Magic Mike’s Last Dance is an anticlimactic finale to the female fantasy franchise

Channing Tatum’s big-dreaming dancer puts on a big final show in London in trilogy-ender Magic Mike’s Last Dance. A riled-up audience and actual strippers still failed to impress Eliza Janssen enough.

Walking into a screening of Magic Mike’s Last Dance, we notice an ominous fibreglass platform resting in front of the cinema screen. “I don’t know what I’ll do if dancers pop out before the movie”, I loudly worry to my friends. “It’ll be so awkward, like, what if the audience doesn’t go for it? And we all just stare at them blankly? I can’t handle it.”

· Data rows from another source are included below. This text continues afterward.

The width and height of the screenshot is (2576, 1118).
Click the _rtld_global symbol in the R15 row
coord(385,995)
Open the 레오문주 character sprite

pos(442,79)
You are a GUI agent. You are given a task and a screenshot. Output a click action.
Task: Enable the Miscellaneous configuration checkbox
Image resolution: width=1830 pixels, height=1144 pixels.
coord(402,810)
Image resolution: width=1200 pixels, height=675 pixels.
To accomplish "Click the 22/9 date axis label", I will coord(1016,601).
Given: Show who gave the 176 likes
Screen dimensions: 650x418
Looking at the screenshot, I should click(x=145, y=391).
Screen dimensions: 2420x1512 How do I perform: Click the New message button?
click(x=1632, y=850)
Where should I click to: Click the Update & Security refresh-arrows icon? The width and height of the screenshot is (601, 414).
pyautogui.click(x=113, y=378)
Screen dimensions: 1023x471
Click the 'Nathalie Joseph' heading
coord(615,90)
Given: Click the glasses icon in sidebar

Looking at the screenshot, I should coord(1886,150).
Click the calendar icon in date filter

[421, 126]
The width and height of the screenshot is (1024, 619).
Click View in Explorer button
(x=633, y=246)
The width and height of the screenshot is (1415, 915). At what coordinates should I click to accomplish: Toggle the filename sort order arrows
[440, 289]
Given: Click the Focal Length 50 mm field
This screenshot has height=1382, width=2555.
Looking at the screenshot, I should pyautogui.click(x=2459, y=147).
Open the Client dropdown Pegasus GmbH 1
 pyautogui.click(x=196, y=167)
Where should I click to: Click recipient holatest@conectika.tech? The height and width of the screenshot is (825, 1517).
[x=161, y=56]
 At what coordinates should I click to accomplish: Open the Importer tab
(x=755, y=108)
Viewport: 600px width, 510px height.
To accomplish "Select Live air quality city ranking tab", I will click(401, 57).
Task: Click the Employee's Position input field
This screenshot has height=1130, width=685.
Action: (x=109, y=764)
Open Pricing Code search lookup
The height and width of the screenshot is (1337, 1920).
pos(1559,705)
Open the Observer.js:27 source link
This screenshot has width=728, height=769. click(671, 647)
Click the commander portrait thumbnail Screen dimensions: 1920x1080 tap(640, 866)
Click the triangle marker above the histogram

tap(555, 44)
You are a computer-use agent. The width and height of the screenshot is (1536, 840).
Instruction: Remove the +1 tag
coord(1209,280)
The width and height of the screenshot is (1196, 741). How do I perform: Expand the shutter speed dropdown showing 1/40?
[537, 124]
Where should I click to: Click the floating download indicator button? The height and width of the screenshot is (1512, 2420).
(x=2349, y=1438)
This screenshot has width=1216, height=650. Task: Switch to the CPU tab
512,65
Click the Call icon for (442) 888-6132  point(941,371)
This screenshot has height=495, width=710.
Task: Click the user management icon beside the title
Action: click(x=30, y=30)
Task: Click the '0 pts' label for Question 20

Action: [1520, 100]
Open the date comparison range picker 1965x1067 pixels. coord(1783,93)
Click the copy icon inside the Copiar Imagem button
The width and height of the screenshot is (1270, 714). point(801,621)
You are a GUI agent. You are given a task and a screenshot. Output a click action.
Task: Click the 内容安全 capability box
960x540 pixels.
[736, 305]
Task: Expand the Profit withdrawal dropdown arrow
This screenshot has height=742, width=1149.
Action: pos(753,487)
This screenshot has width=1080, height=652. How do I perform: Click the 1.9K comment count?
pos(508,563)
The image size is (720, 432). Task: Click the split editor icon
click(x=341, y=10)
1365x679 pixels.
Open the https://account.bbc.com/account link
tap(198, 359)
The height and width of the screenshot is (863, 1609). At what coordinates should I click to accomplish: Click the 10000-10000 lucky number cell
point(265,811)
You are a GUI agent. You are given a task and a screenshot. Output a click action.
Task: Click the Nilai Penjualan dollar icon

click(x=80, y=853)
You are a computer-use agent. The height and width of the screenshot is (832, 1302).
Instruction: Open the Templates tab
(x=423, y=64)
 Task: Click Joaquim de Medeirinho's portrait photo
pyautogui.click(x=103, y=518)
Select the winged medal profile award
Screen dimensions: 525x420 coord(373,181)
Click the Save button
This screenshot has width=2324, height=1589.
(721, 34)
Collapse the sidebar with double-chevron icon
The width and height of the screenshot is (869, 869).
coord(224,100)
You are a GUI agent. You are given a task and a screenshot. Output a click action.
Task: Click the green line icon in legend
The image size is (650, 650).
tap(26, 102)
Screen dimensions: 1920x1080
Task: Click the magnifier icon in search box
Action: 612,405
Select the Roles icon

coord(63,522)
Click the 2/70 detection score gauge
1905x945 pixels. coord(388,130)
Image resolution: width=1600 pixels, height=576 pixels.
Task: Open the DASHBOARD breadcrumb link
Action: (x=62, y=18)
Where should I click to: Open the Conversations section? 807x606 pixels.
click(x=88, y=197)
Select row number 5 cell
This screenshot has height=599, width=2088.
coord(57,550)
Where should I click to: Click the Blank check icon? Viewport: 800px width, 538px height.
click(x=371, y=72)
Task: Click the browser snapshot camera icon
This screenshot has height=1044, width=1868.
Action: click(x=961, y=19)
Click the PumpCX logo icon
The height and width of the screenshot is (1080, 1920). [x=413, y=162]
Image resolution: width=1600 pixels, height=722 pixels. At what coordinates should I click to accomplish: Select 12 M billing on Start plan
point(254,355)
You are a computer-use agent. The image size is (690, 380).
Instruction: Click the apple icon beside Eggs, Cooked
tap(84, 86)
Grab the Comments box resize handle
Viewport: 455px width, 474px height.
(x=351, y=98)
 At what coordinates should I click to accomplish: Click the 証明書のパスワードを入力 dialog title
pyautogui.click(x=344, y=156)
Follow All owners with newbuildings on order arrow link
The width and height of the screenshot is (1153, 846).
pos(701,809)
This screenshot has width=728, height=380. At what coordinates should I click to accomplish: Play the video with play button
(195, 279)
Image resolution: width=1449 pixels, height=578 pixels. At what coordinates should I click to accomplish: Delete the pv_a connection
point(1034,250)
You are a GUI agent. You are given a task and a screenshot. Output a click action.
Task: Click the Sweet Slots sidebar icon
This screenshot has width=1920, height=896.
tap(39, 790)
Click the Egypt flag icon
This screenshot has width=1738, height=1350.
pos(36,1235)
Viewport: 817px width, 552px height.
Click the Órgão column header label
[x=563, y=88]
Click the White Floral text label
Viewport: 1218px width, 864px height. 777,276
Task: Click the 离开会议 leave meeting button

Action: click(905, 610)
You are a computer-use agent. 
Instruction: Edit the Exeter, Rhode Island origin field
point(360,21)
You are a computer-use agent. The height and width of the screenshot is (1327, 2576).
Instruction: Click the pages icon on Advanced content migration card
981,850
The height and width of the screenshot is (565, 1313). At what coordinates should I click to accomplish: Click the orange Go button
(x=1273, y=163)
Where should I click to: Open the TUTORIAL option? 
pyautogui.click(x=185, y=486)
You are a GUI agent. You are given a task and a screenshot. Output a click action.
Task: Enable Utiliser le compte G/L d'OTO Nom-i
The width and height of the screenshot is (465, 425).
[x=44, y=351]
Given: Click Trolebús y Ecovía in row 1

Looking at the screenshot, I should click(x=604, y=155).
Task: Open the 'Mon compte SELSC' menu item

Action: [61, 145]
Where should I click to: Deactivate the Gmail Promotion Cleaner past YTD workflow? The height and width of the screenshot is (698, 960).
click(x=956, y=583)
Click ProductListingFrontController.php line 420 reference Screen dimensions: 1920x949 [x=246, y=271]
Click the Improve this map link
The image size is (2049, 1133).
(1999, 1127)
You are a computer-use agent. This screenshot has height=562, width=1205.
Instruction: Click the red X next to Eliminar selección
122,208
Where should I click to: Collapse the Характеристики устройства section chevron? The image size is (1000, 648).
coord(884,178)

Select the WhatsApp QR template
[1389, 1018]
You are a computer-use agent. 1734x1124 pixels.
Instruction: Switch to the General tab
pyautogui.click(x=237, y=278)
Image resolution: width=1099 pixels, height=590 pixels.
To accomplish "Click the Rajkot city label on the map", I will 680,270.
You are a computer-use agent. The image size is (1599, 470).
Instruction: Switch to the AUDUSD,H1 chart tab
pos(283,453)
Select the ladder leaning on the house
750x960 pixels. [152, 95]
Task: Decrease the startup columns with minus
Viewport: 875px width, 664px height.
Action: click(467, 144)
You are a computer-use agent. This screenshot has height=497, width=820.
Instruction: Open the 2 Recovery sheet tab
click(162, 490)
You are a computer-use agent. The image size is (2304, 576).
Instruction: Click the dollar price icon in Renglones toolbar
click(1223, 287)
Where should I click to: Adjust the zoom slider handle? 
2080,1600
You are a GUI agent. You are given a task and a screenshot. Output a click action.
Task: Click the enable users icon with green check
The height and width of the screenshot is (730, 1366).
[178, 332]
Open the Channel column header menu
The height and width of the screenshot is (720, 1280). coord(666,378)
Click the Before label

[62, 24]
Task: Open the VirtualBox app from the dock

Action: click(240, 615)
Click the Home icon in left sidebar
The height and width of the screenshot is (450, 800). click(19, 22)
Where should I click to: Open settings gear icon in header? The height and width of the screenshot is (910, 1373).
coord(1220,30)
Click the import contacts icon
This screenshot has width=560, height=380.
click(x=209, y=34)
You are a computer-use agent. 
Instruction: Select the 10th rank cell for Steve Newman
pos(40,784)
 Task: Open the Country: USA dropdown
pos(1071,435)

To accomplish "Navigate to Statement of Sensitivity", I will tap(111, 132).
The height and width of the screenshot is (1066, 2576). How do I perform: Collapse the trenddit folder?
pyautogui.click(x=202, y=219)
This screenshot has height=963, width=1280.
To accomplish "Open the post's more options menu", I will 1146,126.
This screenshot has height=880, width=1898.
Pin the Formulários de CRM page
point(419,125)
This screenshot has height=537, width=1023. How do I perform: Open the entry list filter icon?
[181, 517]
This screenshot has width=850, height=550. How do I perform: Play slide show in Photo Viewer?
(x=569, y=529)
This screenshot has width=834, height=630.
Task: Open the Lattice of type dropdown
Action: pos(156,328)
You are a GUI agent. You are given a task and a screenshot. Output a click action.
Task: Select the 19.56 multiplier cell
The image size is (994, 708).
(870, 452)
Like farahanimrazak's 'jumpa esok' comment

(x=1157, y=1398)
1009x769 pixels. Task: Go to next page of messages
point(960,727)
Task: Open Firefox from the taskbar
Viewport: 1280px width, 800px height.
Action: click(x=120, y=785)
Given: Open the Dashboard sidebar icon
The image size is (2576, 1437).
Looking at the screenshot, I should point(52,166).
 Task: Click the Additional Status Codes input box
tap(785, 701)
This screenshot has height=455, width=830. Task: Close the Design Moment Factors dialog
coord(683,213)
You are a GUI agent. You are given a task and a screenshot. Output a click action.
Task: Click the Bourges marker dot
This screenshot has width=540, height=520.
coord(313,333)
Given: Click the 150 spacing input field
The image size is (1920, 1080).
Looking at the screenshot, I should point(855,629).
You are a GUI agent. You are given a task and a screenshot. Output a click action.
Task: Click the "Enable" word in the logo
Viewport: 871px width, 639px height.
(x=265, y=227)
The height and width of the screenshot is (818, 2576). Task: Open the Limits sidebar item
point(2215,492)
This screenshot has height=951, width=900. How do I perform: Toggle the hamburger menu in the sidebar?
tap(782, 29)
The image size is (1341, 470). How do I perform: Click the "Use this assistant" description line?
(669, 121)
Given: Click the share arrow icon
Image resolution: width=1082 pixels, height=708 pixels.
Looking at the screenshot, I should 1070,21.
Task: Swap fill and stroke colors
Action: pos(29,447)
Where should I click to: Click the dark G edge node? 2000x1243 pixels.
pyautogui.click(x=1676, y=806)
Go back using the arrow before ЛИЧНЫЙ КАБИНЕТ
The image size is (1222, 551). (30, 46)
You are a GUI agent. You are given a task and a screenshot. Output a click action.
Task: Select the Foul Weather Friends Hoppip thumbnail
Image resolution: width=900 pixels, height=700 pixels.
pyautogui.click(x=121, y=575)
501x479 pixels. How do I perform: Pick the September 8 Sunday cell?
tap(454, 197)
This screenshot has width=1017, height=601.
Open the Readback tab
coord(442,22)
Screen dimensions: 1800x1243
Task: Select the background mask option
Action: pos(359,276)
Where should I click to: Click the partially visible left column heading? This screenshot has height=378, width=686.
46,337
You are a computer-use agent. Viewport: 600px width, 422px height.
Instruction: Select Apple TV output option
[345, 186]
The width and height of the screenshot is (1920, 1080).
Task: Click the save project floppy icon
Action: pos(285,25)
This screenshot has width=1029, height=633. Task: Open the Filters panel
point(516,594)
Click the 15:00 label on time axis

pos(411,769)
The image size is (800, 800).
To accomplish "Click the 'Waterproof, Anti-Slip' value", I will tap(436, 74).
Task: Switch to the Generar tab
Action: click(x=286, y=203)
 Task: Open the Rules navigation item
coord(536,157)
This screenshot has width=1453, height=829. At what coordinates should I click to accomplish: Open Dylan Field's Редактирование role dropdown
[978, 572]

Seconds later, the three hunks sitting right in front of us strip off their hoodies to (of course) the belching beat of Ginuwine’s “Pony” and grind like the rent is due. These poor sexy performers certainly heard me disparaging them. And yet they twerked and humped the floor for my entertainment nonetheless.

It’s a strange and apt appetiser for the third film in the Magic Mike series, a franchise of Steven Soderbergh dramedies that has become increasingly vocal about its attempt to appease the elusive female gaze. The first entry had Soderbergh’s usual jaundiced, serious-indie-drama visuals and a low key narrative of professional stripper Mike Lane (Channing Tatum, drawing from his own sweaty stage background) aspiring to something more in life. The second, best, and most perfectly titled chapter, Magic Mike XXL, was a less serious yet seriously fabulous road trip, exhibiting the raucous joy of wholesome hunky men and the women they love to please.

Despite that ensemble-driven story being billed as Mike’s “one last job”, he accepts the third film’s titular Last Dance with Salma Hayek’s rich divorcee Max, whamming her onto coffee tables and burying his head in her crotch as a final private gig. She’s so energised by his passion that she hires him as the director of a new London strip revue, fuelled by romantic spite, horniness, and her ex’s considerable finances.

What follows is entertaining if thin, with some unusually flat montages from Soderbergh and a new cast of British beefcakes with nary a line of dialogue between them. The dialogue we do get is dealt out by Hayek’s hare-brained entrepreneur and performer/feminist mouthpiece Hannah (Juliette Motamed), because it really would be a bit shit if their big show about women’s vocal and uninhibited desires was completely delivered by dudes.

My audience had quite mixed feelings about this. One bro leaving the theatre whinged, “what was all that female empowerment stuff?” When Hannah grabs the stage show’s “magic mic” (hehehehe) to tell us what women really want, a belligerent viewer shouted “oh, get on with it!”, getting bigger laughs from the auditorium than many of the movie’s own racy, giggle-inducing moments.

The Magic Mike films have always rejoiced in ribald performance of gender, desire, the conventional expectation that girls are to look hot for men and men may silently approve via a transactional cash reward. In Mike’s world, screaming throngs of bachelorettes, cougars, and even the most repressed characters enjoy the OTT and often goofy male sex workers with their eyes and sometimes their hands, after the dancers have sweetly acquired their consent. Whereas, just to explain the gender dynamic here, if I were a barely-dressed dancer and my male clients laughed and squealed at me on stage, I would sprint away in tears and dress like an Amish virgin for the rest of my life.

That binary has always been expressed, with delightful choreography and a winking sense of play, in the first two Magic Mike entries, often through sensuous visual storytelling alone. So I don’t quite know how audiences will react to a far more obvious iteration of the same themes: it’s all extremely entertaining, but a less clever climax to the dynamic second film. Despite a genuinely stunning third act ballet number performed by Tatum in a pool of artificial rain, this wet dream of a franchise gets a dried-up anticlimax.